**Consigne:**
Poursuivez le billet sur l'expression québécoise « criss d'ortho » en écrivant la suite immédiate de sa dernière phrase.

Il y a des jours où l’Oreille tendue se sent plus vieille que d’autres. Cela lui est arrivé, et doublement, ces jours-ci.
En équipée familiale dans un parc d’attractions montréalais, elle a pu constater qu’il y a des activités qui sont de moins en moins pour elle — si tant est qu’elles l’aient déjà été — et que la langue évolue parfois par des chemins auxquels elle n’aurait pas pensé.
Soit le graffiti suivant, saisi en attendant de monter à bord d’une auto tamponneuse :
Que signifie ce «criss d’ortho» ? Le juron religieux («criss» pour «Christ») ne pose pas de problème. Mais «ortho» ?
Première interprétation : orthographe. Quand on connaît la langue des graffitis, cela paraît pouvoir se défendre. Ce n’est pas ça.
Seconde interprétation, déjà moins plausible : orthodontiste, orthopédiste. N’est-il pas vrai que la santé est un sempiternel débat au Québec ? Ce n’est toujours pas ça.
Deux sources adolescentes — des mâles de 13 et 14 ans, vivant dans des quartiers différents de Montréal — sont formelles : un «criss d’ortho» est un idiot fini.
L’Oreille veut bien, mais quid, alors, de l’étymologie ? D’où cette expression vient-elle ?
À défaut de réponse ferme, une hypothèse. Au Québec, l’orthopédagogue est la «Personne qui travaille auprès des enfants, des adolescents ou des adultes afin de prévenir, de déceler et de corriger leurs troubles d’apprentissage scolaire» (Marie-Éva de Villers, Multidictionnaire de la langue française). Un ortho serait donc celui qu’aiderait l’orthopédagogue; on le supposerait bête.

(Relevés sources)
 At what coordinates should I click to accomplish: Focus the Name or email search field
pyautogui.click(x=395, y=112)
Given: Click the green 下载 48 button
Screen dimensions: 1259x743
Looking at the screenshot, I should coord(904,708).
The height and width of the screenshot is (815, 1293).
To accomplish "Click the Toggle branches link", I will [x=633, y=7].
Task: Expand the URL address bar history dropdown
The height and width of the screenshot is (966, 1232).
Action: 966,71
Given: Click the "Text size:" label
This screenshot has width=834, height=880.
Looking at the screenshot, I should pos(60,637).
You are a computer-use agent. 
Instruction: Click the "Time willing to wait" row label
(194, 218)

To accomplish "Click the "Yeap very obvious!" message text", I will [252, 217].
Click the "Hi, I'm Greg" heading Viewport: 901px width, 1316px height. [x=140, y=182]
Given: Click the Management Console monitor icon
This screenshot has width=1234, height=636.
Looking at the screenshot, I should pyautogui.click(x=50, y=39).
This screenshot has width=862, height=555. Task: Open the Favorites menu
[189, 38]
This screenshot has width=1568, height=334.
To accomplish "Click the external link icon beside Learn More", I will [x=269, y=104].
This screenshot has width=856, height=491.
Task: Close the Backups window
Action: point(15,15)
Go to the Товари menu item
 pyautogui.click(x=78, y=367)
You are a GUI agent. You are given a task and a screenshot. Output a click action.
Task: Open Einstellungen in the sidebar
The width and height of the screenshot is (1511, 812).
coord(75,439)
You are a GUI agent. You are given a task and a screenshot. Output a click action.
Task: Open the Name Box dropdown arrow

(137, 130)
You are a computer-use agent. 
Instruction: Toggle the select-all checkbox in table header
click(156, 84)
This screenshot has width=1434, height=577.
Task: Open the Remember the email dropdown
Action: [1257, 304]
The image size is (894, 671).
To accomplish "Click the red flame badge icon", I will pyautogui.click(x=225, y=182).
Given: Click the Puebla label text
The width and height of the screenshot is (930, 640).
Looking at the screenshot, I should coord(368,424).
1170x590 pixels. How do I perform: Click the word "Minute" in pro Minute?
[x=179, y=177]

**Réponse attendue:**
Vu sa difficulté à comprendre l’expression, l’Oreille ne donne pas cher de sa propre hypothèse.
[Complément du 30 janvier 2014]
Sur Twitter, trois découvertes, grâce à Claude Gohier :
«J’ai entendu l’expression “ortho” utilisée en ce sens au primaire ou au secondaire, dans les années 1980…» (@claudegohier)
Une entrée sur le Wiktionnaire
Une entrée sur le blogue de Mario Asselin
[Complément du 7 octobre 2019]
Il est plusieurs fois question des orthos dans le roman les Manifestations de Patrick Nicol (2019) : «Ophélie enchaîne avec la bande des orthos» (p. 91); «Mais bon, ça prend une activité pour que les orthos dépensent leur énergie» (p. 147); «Une gloire nouvelle auréole les filles. La police est venue, ce qu’elles ont fait était assez grave pour mériter quelques périodes de congé. Même les gars, et même les orthos, les considèrent maintenant avec respect, surtout qu’elles n’ont pas trahi leur secret» (p. 317). On peut imaginer que les «garçons qui ont des diagnostics» (p. 75) en sont aussi.
Références
Nicol, Patrick, les Manifestations. Roman, Montréal, Le Quartanier, «série QR», 135, 2019, 442 p.
Villers, Marie-Éva de, Multidictionnaire de la langue française, Montréal, Québec Amérique, 2009 (cinquième édition), xxvi/1707 p. Édition numérique.
Cette œuvre est sous Licence Creative Commons Internationale Attribution-Pas d'Utilisation Commerciale 4.0.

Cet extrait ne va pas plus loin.